---------- Material to process

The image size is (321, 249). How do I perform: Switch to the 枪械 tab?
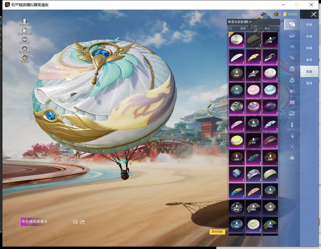point(309,36)
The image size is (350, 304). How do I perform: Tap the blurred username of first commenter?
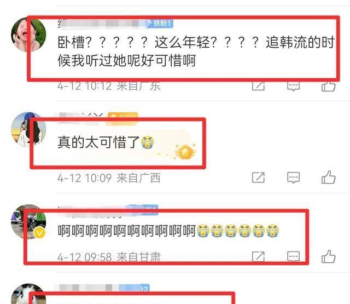[x=102, y=24]
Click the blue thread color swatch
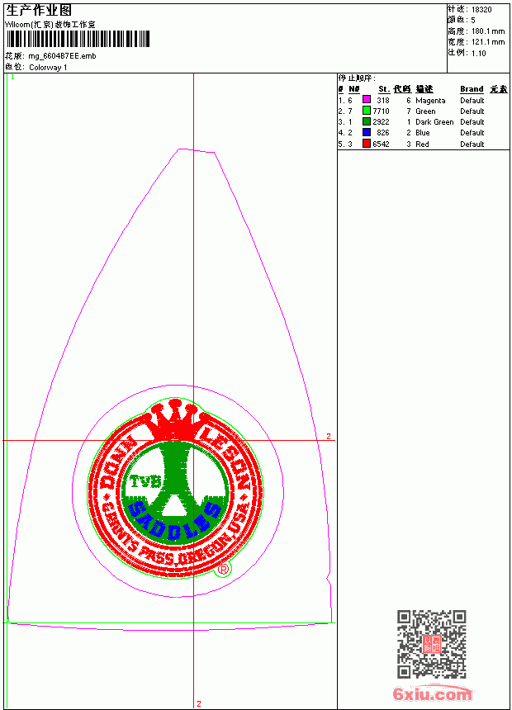This screenshot has height=710, width=512. pos(367,132)
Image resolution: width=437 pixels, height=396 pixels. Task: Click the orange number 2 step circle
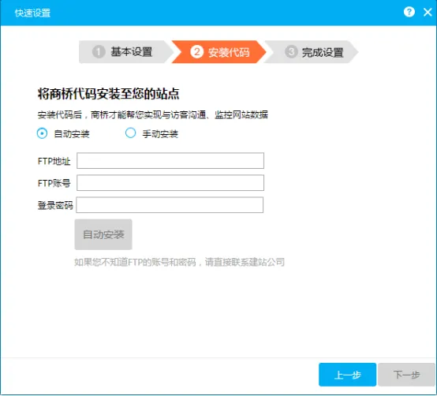[196, 52]
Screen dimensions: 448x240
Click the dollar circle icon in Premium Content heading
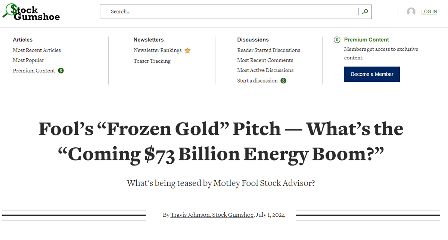pos(337,40)
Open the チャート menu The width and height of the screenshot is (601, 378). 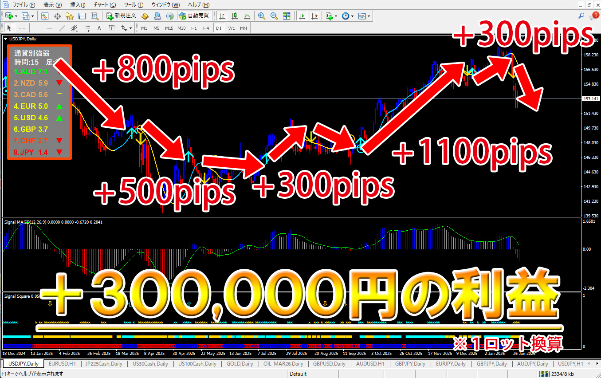[x=104, y=5]
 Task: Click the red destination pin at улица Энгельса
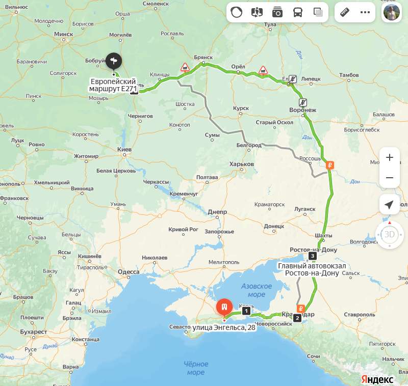224,307
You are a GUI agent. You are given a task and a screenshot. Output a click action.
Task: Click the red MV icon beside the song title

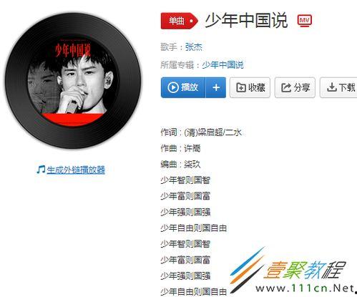pyautogui.click(x=305, y=21)
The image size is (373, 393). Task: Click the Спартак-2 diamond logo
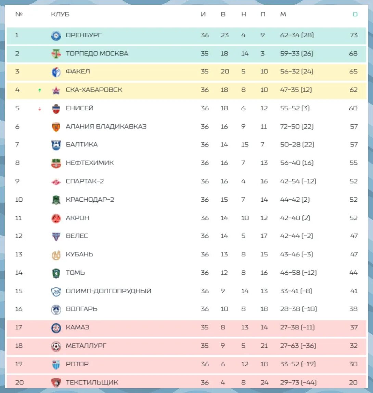coord(56,182)
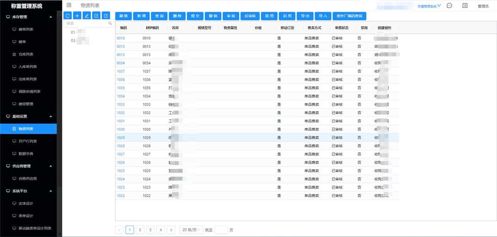
Task: Click the pencil edit icon above the tree panel
Action: (87, 16)
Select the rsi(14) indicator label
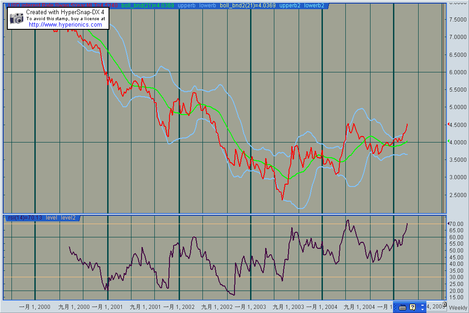The width and height of the screenshot is (469, 313). (x=25, y=218)
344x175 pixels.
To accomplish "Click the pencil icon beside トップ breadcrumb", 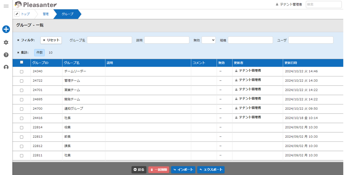I will click(x=17, y=14).
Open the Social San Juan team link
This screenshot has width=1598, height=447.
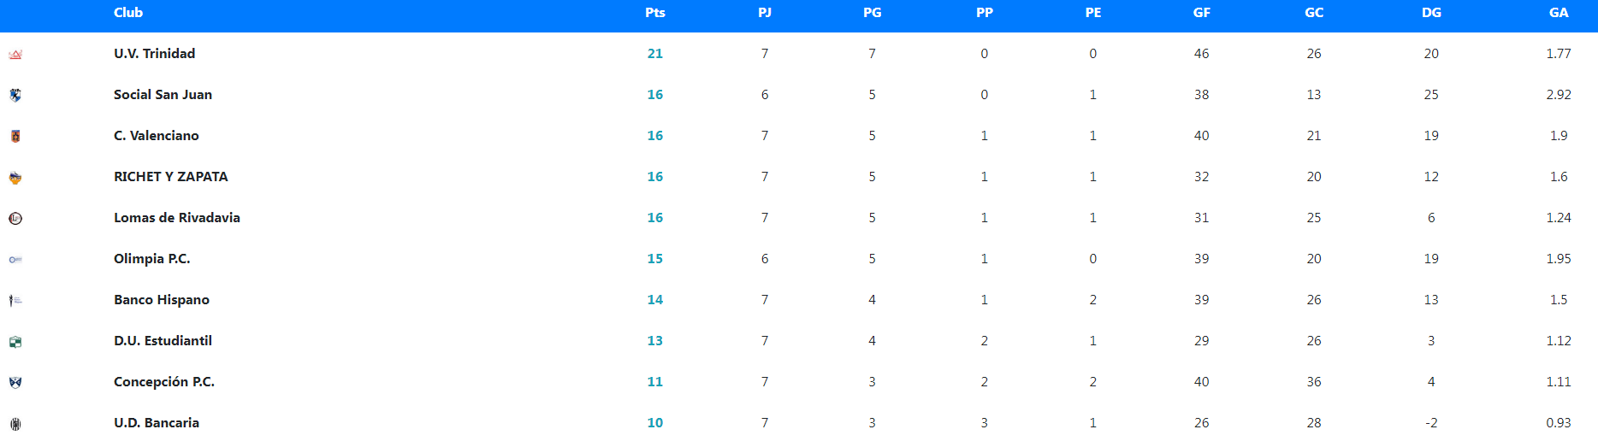coord(163,95)
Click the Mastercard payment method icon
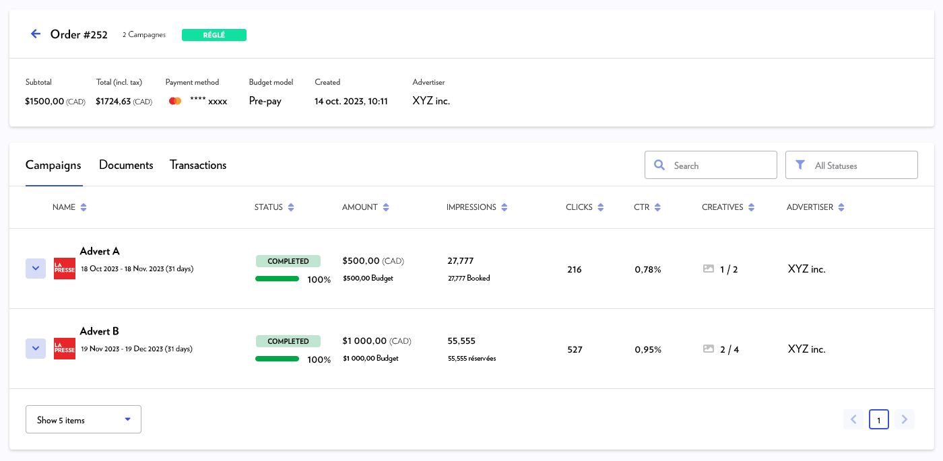The image size is (943, 461). pos(175,101)
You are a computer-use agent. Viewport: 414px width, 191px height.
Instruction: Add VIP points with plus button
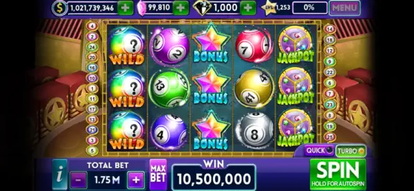248,8
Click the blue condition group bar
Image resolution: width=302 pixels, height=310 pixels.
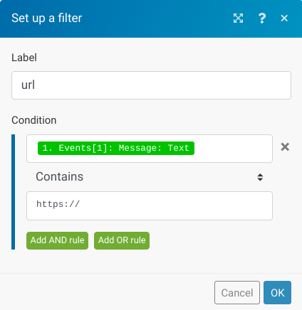pyautogui.click(x=13, y=192)
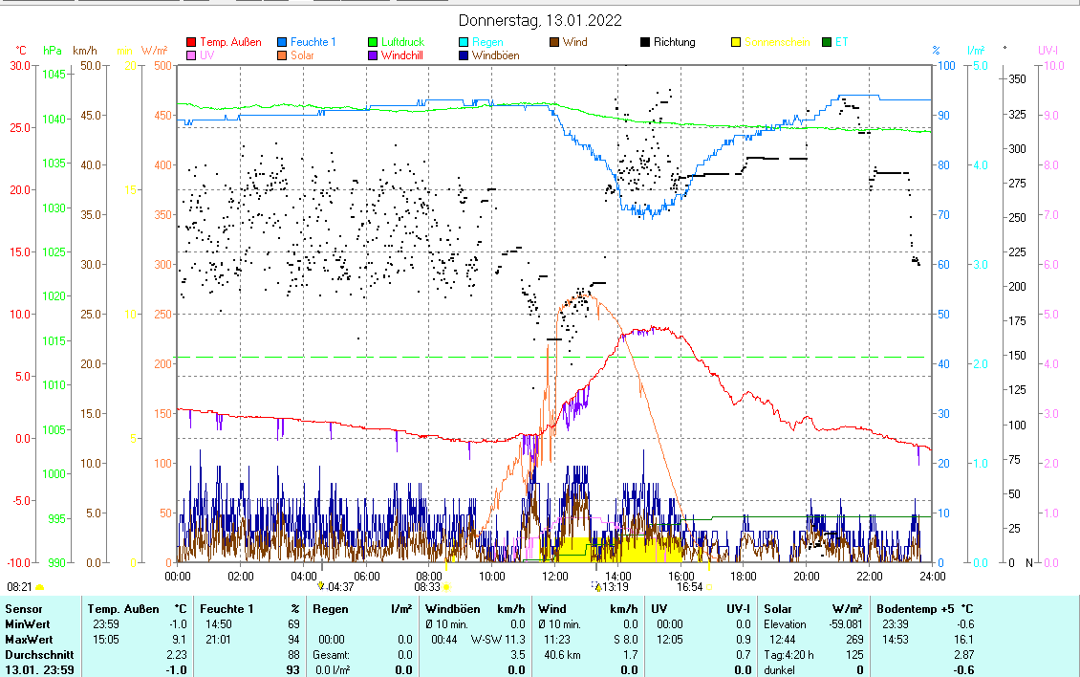Click the cyan Regen legend square
Image resolution: width=1080 pixels, height=677 pixels.
point(464,42)
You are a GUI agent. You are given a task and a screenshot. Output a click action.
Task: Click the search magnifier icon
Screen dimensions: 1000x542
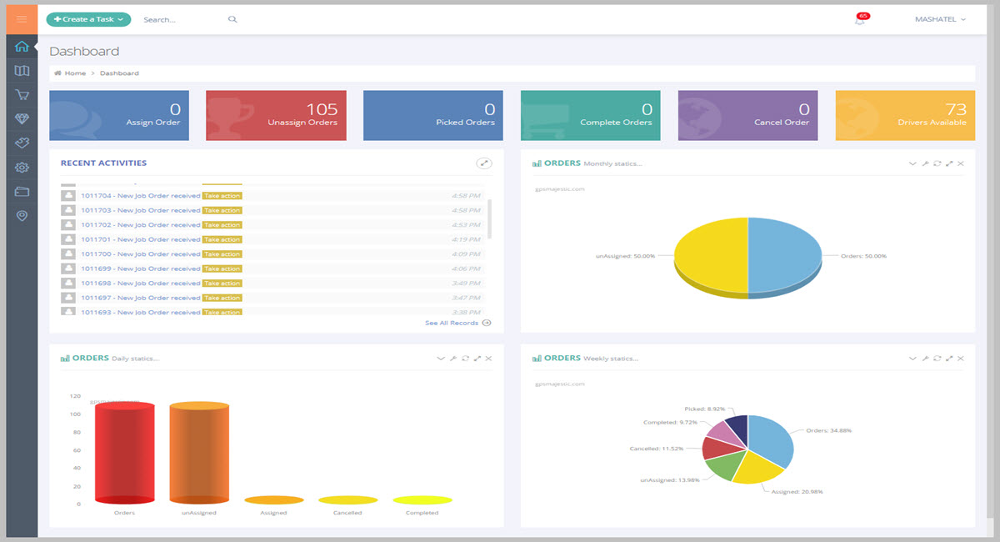[x=233, y=19]
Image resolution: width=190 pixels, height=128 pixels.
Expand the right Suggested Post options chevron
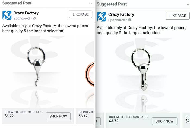tap(188, 5)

--------------------

### Work request
Before duplicating, set the pictures aside; then output exactly the lines from the one with "Image resolution: width=302" through the end of the records, and only those.

### Solution for this problem
Image resolution: width=302 pixels, height=310 pixels.
pyautogui.click(x=13, y=192)
Click the cyan Regen legend square
Image resolution: width=1080 pixels, height=677 pixels.
point(464,42)
You are a GUI agent. You are given a task and a screenshot. Output a click action.
Task: Click the search magnifier icon
Screen dimensions: 1000x542
[x=233, y=19]
Image resolution: width=190 pixels, height=128 pixels.
Expand the right Suggested Post options chevron
tap(188, 5)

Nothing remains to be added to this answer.